On the substance: it will indeed be interesting to see if independent studies will detect differences in protection level between the new browsers, because the three browsers have very different implementations!

IE 7: asks you to enable anti-phishing on first start, uses (IIANM) both heuristics and a whitelist in the browser, and callbacks to servers in Redmont. The latter could be problematic, not everyone trusts Microsoft with their browsing history...

FF 2: doesn't ask, but enables blacklisting with regularly (every hour) downloaded blacklists. Might give OK results if the quality of their blacklists is good, but the timing is important.
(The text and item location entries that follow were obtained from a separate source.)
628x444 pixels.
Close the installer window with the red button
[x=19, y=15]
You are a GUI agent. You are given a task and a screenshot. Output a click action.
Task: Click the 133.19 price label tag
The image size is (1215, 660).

You can enable real-time fraudchecks using a Google service, but that requires clicking 'OK' on a dialog that tells you Google will store your browsing history... The testing they did themselves show a slight increase in effectiveness after enabling this.

Opera 9.1: doesn't ask, but gives an easy way to check the status of individual sites (if you are curious enough to click the '?' in the address field, you'll find this option). You can enable real-time checking from this dialog (and from the Preferences), where Opera doesn't asks you click 'OK' on a big warning dialog, because there is nothing to want about. Opera doesn't store your browsing information or cookies or IP addresses etc. The only thing the Opera sitecheck server remembers will be what sites the collective Opera users have asked for in the past few days. There is the full documentation available.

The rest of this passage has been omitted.